_Task prompt_
Render the listing from the line containing "The image size is (1219, 921)." through the line containing "pyautogui.click(x=406, y=334)" as a Markdown table with the columns Row and Line. Skip blank lines.

_Task input_

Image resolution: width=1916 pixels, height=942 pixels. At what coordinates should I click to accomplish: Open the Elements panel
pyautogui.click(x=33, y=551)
==
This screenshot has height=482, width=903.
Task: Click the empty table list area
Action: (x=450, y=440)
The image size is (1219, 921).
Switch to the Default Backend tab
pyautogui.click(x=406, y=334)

_Solution_
| Row | Line |
|---|---|
| 1 | The image size is (1219, 921). |
| 2 | Switch to the Default Backend tab |
| 3 | pyautogui.click(x=406, y=334) |